*TUGAS TERTULIS*.
1. Bisakah Anda meringkas artikel tentang serangan bom di Masjid Nabawi dalam dua kalimat?
2. Bisakah Anda melanjutkan artikel tentang serangan bom di Masjid Nabawi setelah kalimat terakhirnya?

*TEKS HALAMAN*.
● ● ● ●

![]() |
Teror bom di kantor keamanan Masjid Nabawi di Madinah, Arab Saudi, dinilai sebagai serangan terhadap agama Islam dan umat Muslim. (Reuters/Handout) |
Madinah - Pakar dunia Islam dan urusan publik, Haroon Moghul, menilai serangan bom di kantor keamanan Masjid Nabawi di Madinah merupakan serangan terhadap agama Islam dan umat Muslim. Menurutnya, serangan yang diduga kuat merupakan ulah kelompok militan ISIS itu merupakan bukti nyata perang antara umat Muslim dan kelompok ekstremis.
Dalam tulisan kolomnya di CNN pada Selasa (5/7), direktur pengembangan di lembaga Center for Global Policy ini menyatakan bahwa bom yang meledak di kantor keamanan di kompleks masjid Nabawi menjelang waktu berbuka puasa pada Senin (4/7) itu menyentak publik dunia, utamanya karena terjadi di penghujung Ramadan dan menjelang Hari Raya Idul Fitri.
Terlebih, Madinah merupakan kota suci kedua bagi umat Muslim setelah Mekkah. Masjid Nabawi juga merupakan situs suci kedua bagi umat Muslim setelah Masjidil Haram. Masjid Nabawi dibangun oleh junjungan umat Muslim, Nabi Muhammad SAW, setelah beliau hijrah ke Madinah.
Sebagai salah satu situs tersuci, Masjid Nabawi kerap dipadati umat Muslim dari seluruh dunia setiap tahun, utamanya sebelum atau setelah menunaikan ibadah haji dan selama 10 malam terakhir Ramadan.
Oleh karena itu, banyak umat Muslim yang menyatakan tidak percaya bahwa serangan semacam ini dapat terjadi di salah satu kota tersuci.
"Terdapat kepercayaan di kalangan umat Muslim bahwa sebelum hari akhir Dajjal akan menyebabkan kekacauan dan ketidakadilan di muka bumi. Namun, dia tidak akan dapat memasuki Mekkah atau Madinah. Mungkin ini alasan mengapa begitu banyak umat Muslim tak bisa percaya atas serangan yang baru saja terjadi," ujar Moghul.
Moghul menegaskan bahwa meski belum ada kelompok yang mengaku bertanggung jawab atas serangan ini, sulit untuk mengelak indikasi kuat mengarah kepada ISIS, ketimbang kelompok militan lainnya, seperti Al-Qaidah.
"Al-Qaidah kelompok yang keji, tapi Al-Qaidah juga menolak menjadi cikal bakal ISIS karena [ISIS] terlalu keras. Tidak ada keraguan bahwa ini adalah serangan yang belum pernah terjadi sebelumnya terhadap umat Islam di dunia, yang sebagian di antaranya memadati Madinah," kata Moghul dalam tulisannya.

● ● ● ●

*DATA YANG DIBERIKAN*.
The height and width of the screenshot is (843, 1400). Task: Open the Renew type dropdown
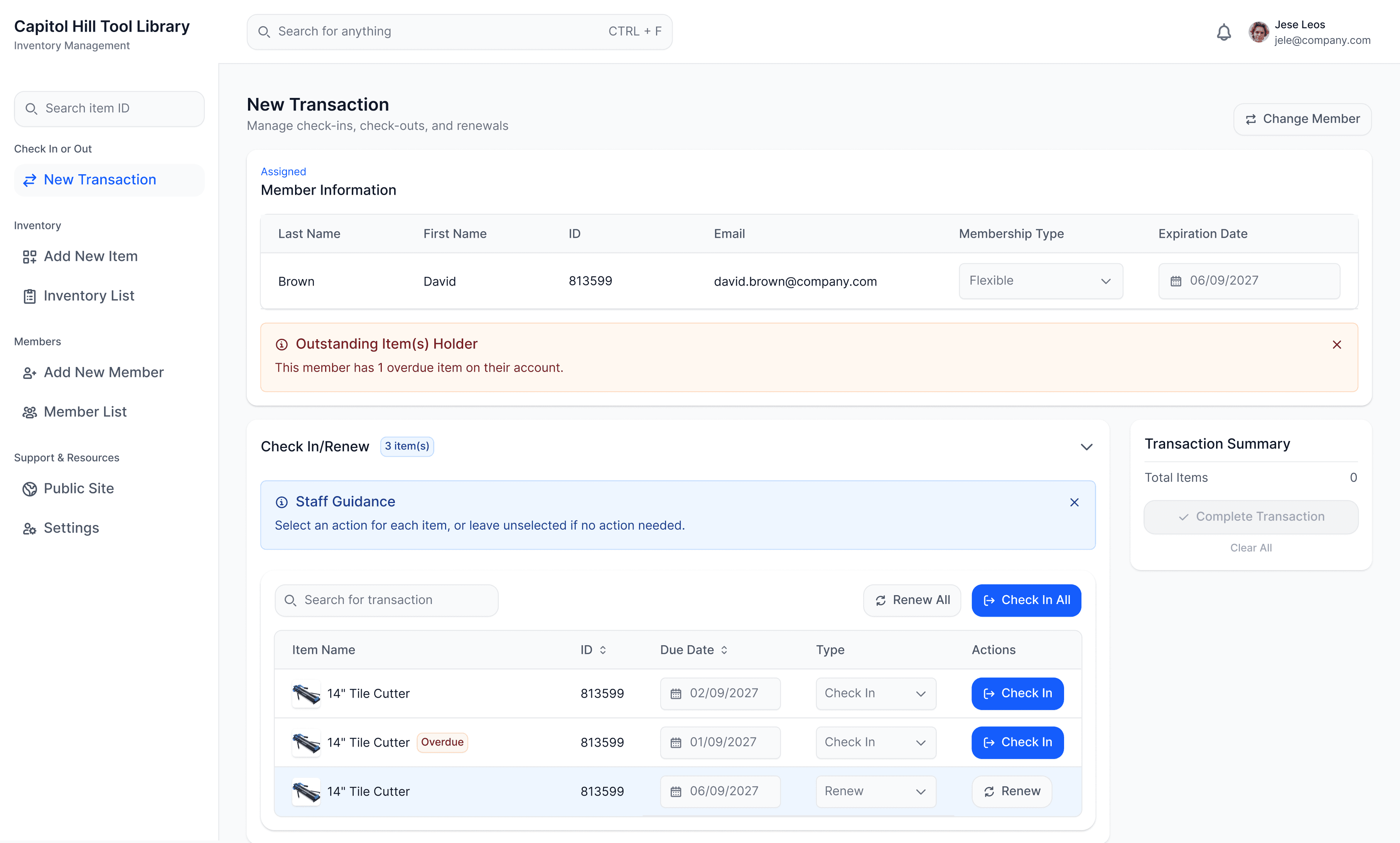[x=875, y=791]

● ● ● ●

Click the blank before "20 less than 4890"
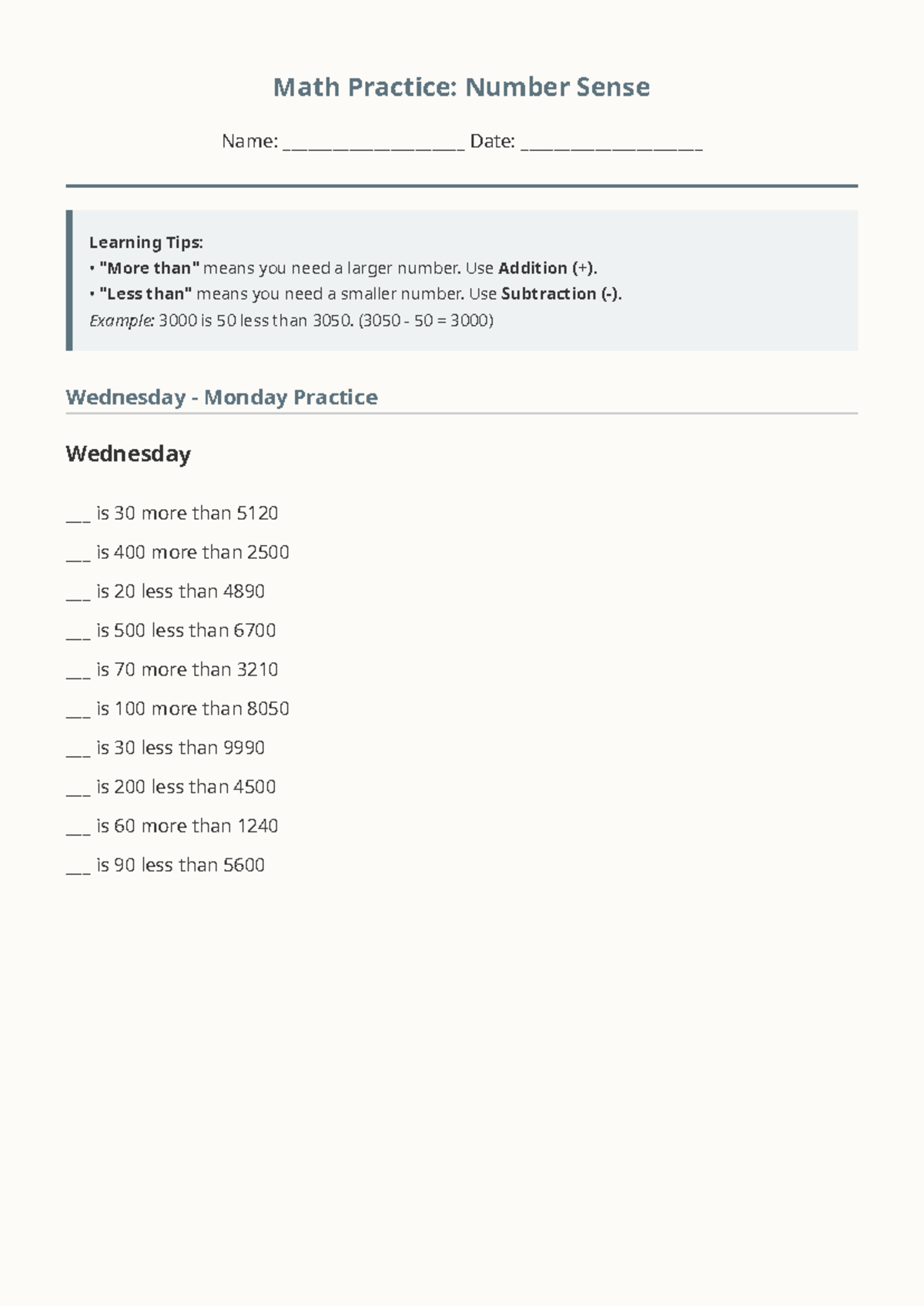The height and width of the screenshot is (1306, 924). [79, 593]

● ● ● ●

*JAWABAN TUGAS*.
1. Haroon Moghul, pakar dunia Islam dan urusan publik, menilai serangan bom di kantor keamanan Masjid Nabawi di Madinah menjelang waktu berbuka puasa pada Senin (4/7) sebagai serangan terhadap agama Islam dan umat Muslim. Banyak umat Muslim menyatakan tidak percaya serangan semacam ini dapat terjadi di salah satu kota tersuci, sementara Moghul menegaskan bahwa meski belum ada kelompok yang mengaku bertanggung jawab, indikasi kuat mengarah kepada ISIS ketimbang Al-Qaidah.

2.
"Ini juga merupakan serangan terhadap agama Islam itu sendiri," tulisnya.
Moghul menyatakan bahwa serangan semacam ini sejalan dengan praktek ISIS yang mengedepankan kekerasan dengan berdarah dingin, logika politik yang kejam, serta berusaha untuk mengeksploitasi dan memperburuk ketegangan sosial yang ada.
"Mereka menyebutnya: manajemen kekejaman atau eliminasi zona abu-abu, yang berarti memaksa publik untuk memihak satu sisi, menyatakan perang dengan pluralisme, toleransi, demokrasi," kata Moghul.
Moghul juga menyoroti berbagai serangan yang terjadi di sejumlah negara di pekan terakhir Ramadan. Menurutnya, serangan bom di bandara Ataturk, Turki, drama penyanderaan di Dhaka, Bangladesh, bom di Baghdad, Irak dan di Masjid Nabawi, Saudi seperti serangkaian serangan yang terkordinasi.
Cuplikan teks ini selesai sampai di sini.